Did you, or do you still, get the sense that investing falls into the “don’t try this at home” category? Much like running with scissors, it can only go badly, right? You might worry — you’re frequently even urged to worry — that you’ll lose everything. When the well-being of yourself and your family’s financial well-being is at stake, something you’ve spent decades ensuring, it’s little wonder we occasionally endure sleepless nights. This is the reason individual investors are easy prey for doom harbingers.
Experts claim to be able to predict the next market crash, and there’s always someone who called the last one right, to the very second and to the last penny! But I’d bet that person they couldn’t do it again. The secret is this: markets are volatile, and they crash pretty often. I could say the market is going to crash tomorrow, and if it did, it wouldn’t make me a prophet.
Historical data reveals share prices will fall 10% at least once in a given year, while every couple of years the market declines 20%, and in your lifetime you’re likely to see a 50% drop once or twice. If you’re not comfortable with this, then you probably shouldn’t be investing. That’s the main reason, in fact, why most people aren’t investors. Conversely, it’s for the exact same reason that investors end up wealthier than most people: the riskier an asset, the greater return you can expect.
When shouldn’t you invest?
The last market crash was five years ago. Since then the FTSE 100 (FTSEINDICES: ^FTSE) has risen by an average of 12% a year, which means that if you invested £100 a month in 2009 and your returns mirrored the blue-chip index, you’d now be sitting on £8,000.
We can extrapolate this further. Since the FTSE’s inception 30 years ago the market has returned 17% a year on average. If you started investing £100 a month in 1984, and again if your returns mirrored the index, you’ be a £1.1m richer now. A millionaire, just for being slightly bolder than most.

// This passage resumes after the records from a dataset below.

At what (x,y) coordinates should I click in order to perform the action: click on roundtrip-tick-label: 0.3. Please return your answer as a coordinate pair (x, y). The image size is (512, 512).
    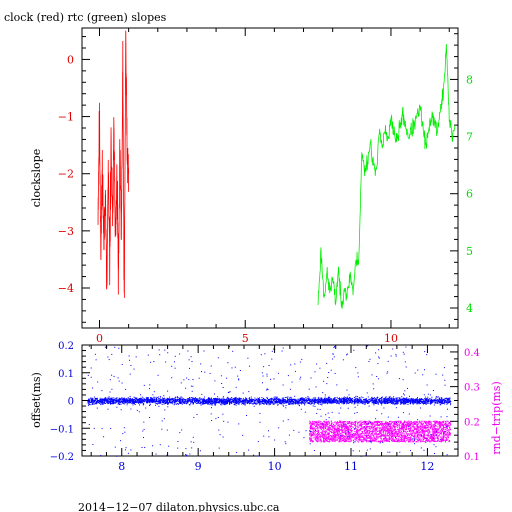
    Looking at the image, I should click on (472, 388).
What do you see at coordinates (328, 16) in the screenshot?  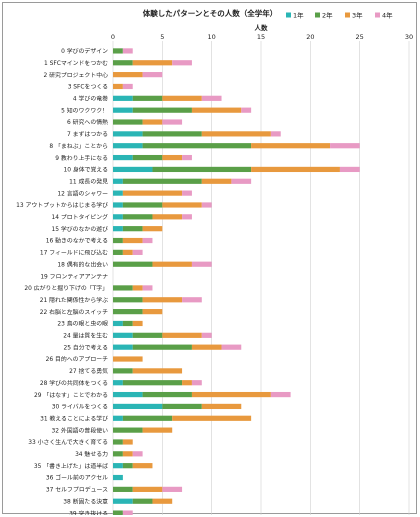 I see `legend-label: 2年` at bounding box center [328, 16].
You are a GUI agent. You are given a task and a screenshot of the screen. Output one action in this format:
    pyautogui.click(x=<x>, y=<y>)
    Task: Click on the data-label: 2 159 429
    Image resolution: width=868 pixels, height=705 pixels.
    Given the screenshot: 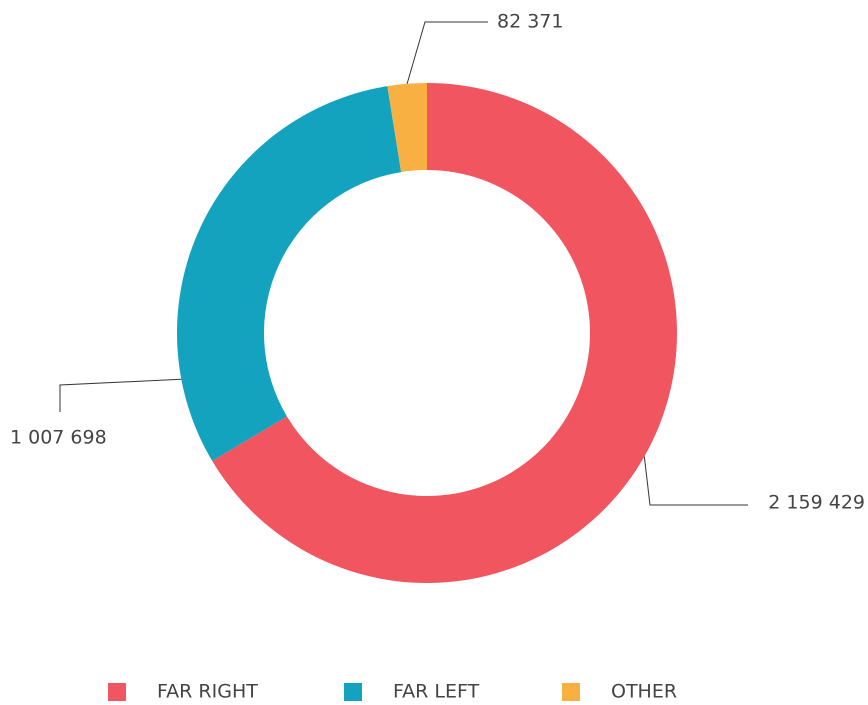 What is the action you would take?
    pyautogui.click(x=816, y=503)
    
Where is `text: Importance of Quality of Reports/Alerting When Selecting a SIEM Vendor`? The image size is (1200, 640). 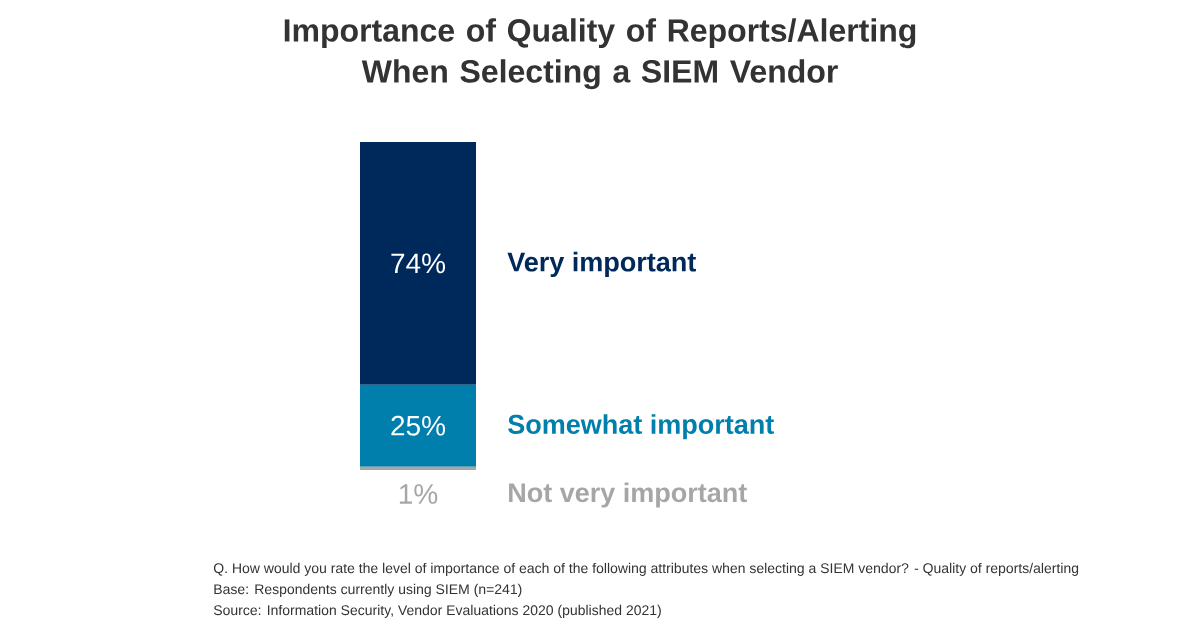 text: Importance of Quality of Reports/Alerting When Selecting a SIEM Vendor is located at coordinates (600, 54).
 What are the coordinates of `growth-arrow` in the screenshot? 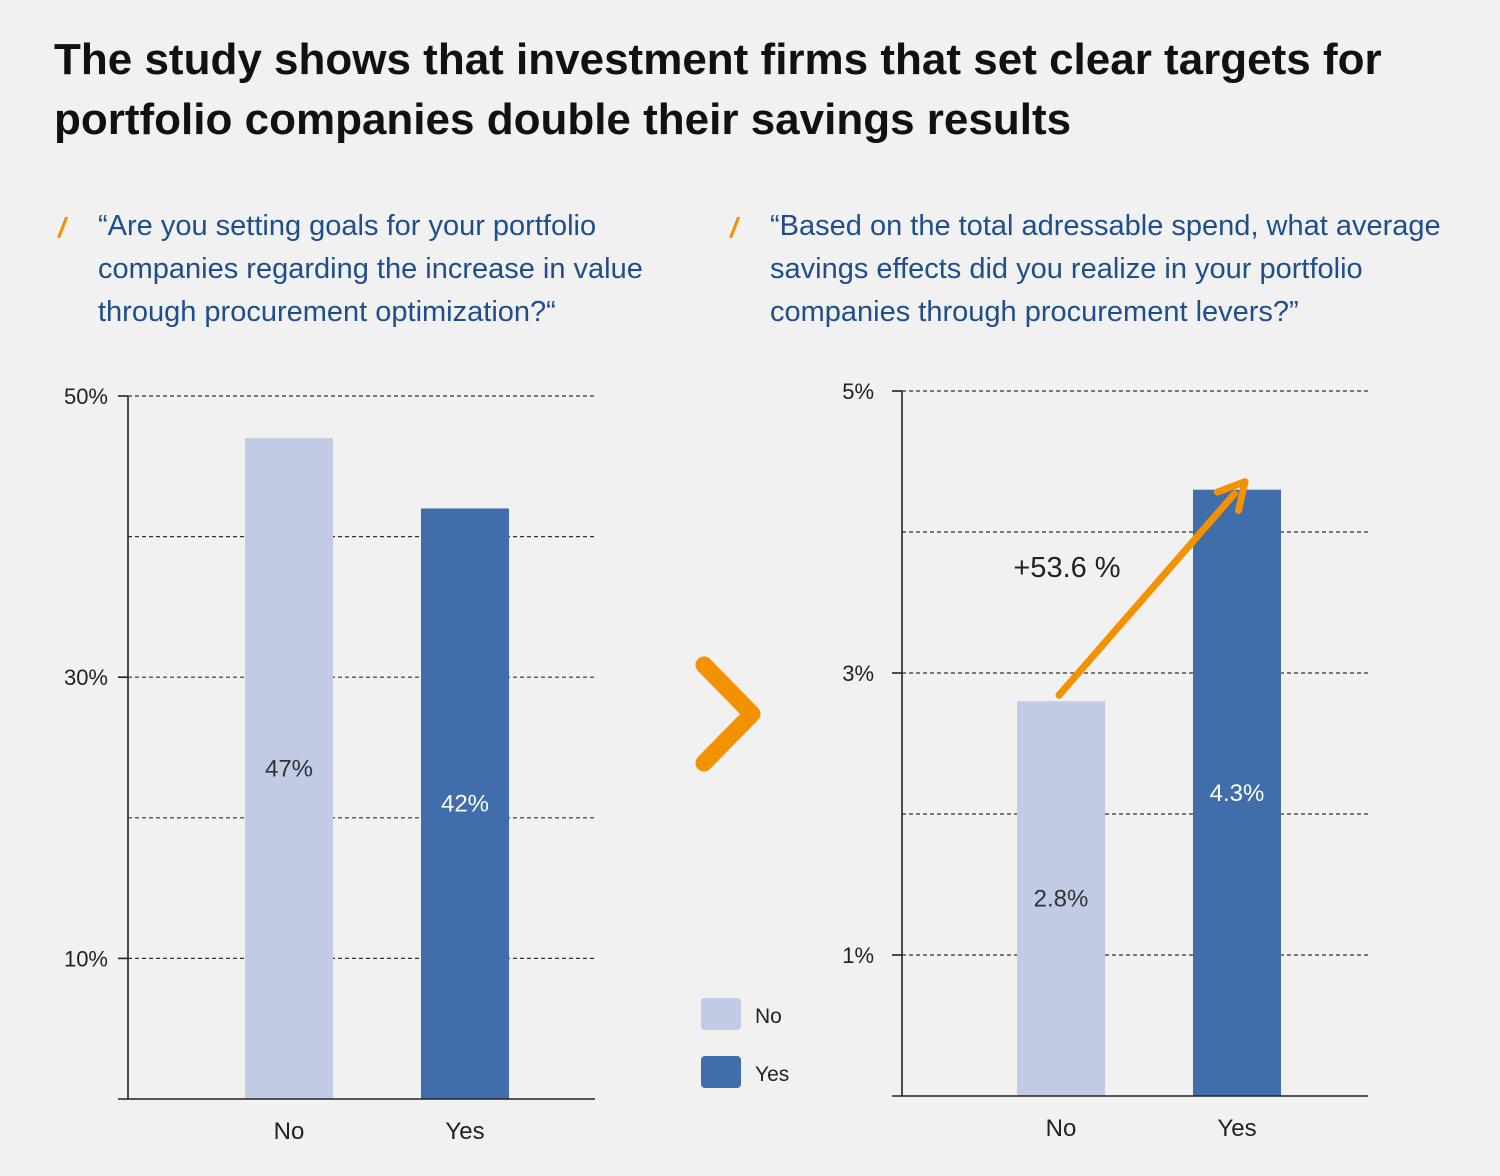 It's located at (1146, 594).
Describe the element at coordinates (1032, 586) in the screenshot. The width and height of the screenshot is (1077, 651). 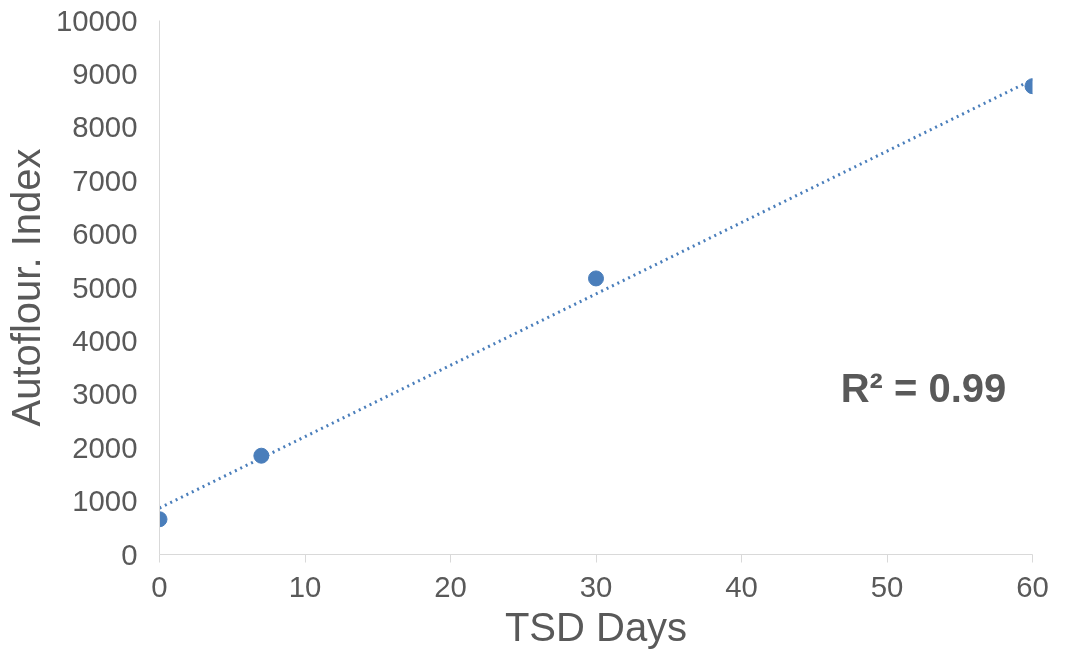
I see `x-tick-label: 60` at that location.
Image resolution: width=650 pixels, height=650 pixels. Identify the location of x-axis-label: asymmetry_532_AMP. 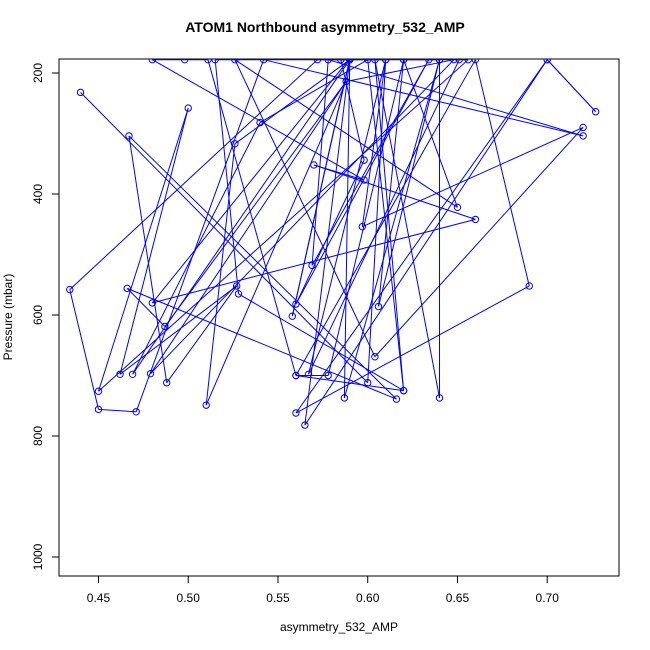
(339, 627).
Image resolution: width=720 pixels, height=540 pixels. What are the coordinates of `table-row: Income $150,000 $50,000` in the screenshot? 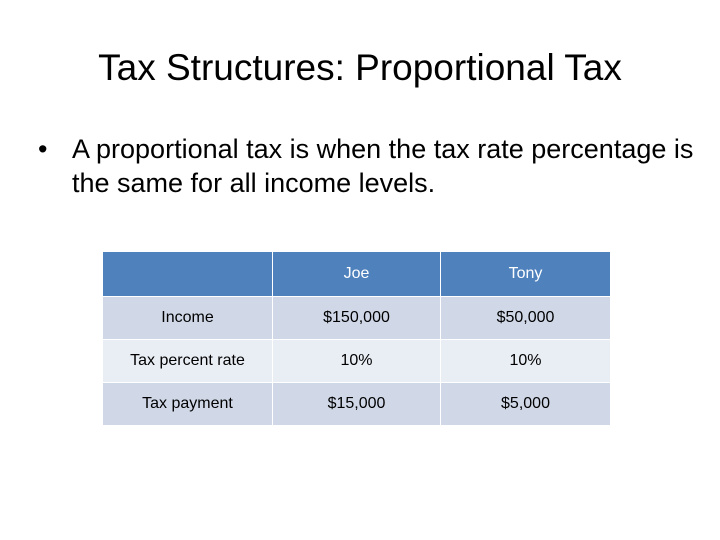 It's located at (356, 318).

So, say I did claim the market was going to crash tomorrow and — what do you know? — there’s a crash! As we’ve seen, if your approach is ‘long term’ enough, then the market doesn’t move down so much as sideways. The trend is always up, and if you keep investing, even when the market is down, you’re more likely to have better returns than if you don’t. Stick at it for the long haul — even at the lowest point, the next bull market is just around the corner.